### BRIEF
Your task is to copy every line below that contains the word "product".

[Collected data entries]
# # # # # # #
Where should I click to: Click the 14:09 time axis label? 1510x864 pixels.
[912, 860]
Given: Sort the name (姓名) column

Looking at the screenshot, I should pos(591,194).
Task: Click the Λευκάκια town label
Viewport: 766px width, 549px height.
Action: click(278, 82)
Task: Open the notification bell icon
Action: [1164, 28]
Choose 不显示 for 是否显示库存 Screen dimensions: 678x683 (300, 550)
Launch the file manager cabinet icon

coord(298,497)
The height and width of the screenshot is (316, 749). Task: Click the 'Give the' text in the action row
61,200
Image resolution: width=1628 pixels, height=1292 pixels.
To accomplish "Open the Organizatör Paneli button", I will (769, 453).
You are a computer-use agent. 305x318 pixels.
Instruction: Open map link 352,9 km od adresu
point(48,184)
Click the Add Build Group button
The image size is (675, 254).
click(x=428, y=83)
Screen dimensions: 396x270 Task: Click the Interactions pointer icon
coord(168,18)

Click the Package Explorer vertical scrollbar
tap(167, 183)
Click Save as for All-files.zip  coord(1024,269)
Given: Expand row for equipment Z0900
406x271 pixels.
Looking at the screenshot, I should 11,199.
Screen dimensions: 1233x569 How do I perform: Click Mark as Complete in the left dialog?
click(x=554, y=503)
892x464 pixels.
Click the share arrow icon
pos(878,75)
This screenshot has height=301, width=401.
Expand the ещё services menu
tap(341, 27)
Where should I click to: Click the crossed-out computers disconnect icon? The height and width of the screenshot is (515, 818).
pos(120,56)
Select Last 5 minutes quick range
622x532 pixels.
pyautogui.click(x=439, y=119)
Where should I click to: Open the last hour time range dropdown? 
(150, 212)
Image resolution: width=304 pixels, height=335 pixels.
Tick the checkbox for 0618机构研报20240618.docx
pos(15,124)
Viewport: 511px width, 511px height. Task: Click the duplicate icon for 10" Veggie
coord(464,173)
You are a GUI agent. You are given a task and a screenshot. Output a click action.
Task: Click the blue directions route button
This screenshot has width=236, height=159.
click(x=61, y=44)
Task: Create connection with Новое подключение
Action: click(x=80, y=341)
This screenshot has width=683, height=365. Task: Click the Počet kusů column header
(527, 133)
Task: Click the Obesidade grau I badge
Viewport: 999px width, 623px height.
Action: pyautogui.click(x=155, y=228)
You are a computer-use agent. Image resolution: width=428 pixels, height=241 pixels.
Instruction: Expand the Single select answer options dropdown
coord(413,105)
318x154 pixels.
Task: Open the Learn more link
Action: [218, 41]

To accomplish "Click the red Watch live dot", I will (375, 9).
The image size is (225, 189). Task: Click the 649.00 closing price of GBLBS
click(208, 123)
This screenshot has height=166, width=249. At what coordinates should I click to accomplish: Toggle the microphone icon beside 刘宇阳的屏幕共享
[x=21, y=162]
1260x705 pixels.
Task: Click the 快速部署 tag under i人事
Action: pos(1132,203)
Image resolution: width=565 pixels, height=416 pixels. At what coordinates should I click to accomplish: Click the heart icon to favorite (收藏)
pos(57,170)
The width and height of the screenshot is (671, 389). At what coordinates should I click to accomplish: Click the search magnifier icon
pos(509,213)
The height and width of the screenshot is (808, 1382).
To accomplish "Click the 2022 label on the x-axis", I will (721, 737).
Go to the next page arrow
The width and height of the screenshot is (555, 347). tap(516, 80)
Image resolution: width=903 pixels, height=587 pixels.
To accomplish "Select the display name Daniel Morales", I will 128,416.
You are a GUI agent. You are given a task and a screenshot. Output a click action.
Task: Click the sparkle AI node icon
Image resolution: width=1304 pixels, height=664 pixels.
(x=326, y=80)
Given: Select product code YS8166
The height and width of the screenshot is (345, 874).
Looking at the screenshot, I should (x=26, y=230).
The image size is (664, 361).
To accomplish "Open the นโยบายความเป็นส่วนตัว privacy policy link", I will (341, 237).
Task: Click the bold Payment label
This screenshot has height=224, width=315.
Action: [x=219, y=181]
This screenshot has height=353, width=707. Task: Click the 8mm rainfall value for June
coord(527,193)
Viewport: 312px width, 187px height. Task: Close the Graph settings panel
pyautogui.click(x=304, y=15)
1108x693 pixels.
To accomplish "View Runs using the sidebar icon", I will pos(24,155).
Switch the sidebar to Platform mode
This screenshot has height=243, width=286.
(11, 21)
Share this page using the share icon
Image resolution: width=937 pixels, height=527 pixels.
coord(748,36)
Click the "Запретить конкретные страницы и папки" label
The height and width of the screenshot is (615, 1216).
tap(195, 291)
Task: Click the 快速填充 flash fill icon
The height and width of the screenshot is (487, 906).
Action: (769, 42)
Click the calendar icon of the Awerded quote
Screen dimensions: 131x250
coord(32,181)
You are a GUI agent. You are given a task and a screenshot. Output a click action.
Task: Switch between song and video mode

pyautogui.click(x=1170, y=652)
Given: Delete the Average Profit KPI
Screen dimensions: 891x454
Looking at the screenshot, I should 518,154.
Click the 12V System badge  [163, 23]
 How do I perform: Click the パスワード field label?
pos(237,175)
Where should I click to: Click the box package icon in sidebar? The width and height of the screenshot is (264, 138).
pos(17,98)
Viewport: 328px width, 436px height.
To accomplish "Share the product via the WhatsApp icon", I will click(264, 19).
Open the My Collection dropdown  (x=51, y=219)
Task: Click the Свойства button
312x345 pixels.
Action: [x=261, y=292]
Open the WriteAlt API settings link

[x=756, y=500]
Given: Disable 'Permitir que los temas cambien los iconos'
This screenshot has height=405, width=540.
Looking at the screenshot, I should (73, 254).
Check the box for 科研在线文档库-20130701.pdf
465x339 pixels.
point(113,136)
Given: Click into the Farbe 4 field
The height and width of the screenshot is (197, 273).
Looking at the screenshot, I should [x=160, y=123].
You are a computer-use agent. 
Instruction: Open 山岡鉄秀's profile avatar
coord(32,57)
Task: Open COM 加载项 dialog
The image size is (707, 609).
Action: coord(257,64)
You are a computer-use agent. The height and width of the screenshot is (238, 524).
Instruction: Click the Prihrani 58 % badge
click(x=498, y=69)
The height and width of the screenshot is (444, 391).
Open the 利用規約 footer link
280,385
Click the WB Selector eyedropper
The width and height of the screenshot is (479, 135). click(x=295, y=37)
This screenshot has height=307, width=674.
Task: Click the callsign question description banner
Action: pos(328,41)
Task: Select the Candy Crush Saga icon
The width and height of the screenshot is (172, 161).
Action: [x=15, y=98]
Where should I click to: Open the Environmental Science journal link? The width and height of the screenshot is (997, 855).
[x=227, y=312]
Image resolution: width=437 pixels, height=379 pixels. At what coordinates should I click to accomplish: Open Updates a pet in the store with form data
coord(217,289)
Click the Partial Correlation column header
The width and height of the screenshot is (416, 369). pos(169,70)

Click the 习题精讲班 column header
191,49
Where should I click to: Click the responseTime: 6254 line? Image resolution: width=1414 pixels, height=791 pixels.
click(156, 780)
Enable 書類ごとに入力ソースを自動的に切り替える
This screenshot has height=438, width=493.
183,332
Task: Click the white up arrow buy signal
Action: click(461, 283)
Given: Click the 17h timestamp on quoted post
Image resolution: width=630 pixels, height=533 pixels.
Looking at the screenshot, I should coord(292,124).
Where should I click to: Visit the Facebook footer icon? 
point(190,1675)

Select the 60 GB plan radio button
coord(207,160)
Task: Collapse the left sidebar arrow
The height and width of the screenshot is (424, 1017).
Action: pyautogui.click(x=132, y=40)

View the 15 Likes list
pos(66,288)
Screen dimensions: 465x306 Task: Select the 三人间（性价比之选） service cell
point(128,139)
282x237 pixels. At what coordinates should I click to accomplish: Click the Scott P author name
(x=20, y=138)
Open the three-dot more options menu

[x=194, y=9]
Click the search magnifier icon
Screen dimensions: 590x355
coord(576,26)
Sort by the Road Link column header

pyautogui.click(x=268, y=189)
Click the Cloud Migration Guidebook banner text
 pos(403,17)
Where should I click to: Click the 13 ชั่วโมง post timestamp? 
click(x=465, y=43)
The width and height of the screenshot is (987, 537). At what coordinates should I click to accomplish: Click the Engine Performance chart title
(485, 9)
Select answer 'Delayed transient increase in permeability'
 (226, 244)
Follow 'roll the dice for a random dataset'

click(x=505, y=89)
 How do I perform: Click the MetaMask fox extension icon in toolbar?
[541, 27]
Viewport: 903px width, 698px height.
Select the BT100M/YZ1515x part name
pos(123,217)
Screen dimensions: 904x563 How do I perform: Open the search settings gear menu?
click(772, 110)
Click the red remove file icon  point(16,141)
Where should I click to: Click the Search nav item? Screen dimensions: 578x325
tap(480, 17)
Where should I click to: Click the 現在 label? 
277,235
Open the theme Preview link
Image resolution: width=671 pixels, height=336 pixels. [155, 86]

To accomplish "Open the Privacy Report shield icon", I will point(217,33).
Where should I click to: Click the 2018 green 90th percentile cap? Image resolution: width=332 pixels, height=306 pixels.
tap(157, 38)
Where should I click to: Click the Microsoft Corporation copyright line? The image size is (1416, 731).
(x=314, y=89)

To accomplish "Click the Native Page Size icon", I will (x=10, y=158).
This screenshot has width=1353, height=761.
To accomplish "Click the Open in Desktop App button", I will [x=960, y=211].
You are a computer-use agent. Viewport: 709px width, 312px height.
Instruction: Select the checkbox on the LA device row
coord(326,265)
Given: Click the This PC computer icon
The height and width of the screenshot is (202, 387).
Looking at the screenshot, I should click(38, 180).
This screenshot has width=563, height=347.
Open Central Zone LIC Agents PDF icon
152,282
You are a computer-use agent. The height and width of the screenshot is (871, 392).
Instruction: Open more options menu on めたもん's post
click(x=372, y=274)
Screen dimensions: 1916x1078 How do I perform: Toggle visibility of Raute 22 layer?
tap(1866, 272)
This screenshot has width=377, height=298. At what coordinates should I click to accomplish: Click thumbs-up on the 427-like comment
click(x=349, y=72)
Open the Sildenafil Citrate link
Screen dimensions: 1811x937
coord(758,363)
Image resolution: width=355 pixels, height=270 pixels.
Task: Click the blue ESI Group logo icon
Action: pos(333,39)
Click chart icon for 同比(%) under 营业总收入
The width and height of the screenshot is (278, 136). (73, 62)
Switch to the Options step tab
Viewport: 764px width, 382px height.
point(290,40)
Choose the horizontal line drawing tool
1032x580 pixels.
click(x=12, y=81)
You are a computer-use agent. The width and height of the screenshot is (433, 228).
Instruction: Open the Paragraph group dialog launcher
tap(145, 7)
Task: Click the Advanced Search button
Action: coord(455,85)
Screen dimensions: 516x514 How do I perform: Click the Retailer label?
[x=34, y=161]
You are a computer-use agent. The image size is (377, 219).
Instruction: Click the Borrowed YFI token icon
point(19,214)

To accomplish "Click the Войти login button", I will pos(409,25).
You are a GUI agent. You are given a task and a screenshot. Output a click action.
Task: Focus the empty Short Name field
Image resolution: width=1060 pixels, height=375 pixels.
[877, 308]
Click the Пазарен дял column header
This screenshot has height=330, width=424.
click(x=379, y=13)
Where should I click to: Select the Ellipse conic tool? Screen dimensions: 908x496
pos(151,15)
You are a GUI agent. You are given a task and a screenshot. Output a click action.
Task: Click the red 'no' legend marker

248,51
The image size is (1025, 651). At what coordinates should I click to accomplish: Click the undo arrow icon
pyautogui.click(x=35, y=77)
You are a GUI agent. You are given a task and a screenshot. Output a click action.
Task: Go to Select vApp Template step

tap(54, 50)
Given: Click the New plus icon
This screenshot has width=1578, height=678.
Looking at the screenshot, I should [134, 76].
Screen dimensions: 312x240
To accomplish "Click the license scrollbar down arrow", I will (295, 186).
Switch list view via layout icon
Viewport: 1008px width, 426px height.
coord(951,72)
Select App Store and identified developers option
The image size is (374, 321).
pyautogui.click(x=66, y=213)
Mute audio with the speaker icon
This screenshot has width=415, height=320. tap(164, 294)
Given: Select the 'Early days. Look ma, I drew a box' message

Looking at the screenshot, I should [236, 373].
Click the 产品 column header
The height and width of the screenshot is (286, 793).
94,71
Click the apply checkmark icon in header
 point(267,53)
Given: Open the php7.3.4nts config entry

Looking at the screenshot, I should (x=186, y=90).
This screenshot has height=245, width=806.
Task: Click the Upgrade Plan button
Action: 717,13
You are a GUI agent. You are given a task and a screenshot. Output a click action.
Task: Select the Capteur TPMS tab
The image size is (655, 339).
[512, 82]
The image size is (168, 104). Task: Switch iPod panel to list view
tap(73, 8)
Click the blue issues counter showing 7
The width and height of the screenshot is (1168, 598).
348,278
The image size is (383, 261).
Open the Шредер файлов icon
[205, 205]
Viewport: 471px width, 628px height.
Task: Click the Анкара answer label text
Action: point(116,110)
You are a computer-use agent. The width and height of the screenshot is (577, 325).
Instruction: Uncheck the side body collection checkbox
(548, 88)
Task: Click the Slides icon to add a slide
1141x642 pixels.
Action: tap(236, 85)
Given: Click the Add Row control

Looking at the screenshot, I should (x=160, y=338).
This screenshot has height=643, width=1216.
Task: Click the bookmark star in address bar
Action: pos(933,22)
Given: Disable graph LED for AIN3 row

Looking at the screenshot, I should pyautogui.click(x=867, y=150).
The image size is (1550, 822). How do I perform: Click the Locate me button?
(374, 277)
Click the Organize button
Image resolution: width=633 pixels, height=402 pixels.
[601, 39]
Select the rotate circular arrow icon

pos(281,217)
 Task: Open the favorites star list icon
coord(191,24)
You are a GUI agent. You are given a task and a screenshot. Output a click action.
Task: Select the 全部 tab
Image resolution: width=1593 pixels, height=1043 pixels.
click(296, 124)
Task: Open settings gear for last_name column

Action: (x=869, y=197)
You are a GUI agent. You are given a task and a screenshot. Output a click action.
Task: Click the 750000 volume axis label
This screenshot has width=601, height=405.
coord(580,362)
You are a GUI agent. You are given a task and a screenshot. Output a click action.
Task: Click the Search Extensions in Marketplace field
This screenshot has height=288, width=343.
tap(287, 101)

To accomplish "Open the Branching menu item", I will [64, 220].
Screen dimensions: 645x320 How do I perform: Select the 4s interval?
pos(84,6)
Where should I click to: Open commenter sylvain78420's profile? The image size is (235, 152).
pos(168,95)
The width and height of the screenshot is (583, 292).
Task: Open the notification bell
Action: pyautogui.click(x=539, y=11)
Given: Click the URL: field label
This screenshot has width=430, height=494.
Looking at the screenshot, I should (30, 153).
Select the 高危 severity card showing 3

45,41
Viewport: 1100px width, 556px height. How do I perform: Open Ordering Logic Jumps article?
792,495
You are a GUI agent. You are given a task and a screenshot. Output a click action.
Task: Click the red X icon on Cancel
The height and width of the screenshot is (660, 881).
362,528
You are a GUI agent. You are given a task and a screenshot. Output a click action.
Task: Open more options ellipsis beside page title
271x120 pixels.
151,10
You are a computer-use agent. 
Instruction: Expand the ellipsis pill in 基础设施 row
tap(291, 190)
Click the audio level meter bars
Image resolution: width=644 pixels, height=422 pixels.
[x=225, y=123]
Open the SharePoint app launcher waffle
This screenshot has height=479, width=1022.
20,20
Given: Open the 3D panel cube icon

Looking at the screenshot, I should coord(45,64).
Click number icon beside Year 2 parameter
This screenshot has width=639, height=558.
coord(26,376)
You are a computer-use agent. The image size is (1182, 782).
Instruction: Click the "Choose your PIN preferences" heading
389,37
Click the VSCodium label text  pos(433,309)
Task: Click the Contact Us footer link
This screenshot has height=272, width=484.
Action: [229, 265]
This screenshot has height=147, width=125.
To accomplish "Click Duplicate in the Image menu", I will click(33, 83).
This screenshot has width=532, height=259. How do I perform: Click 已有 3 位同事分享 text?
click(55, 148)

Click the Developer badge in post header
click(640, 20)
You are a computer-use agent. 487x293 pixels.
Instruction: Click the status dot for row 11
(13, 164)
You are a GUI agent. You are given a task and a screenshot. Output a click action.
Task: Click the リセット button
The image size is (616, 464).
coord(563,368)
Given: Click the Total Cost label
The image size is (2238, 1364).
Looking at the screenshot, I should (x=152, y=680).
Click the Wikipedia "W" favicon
# # # # # # #
### RESPONSE FOR THIS EXERCISE
Given: Select product code YS8166
To accomplish "Share the product via the WhatsApp icon", I will click(264, 19).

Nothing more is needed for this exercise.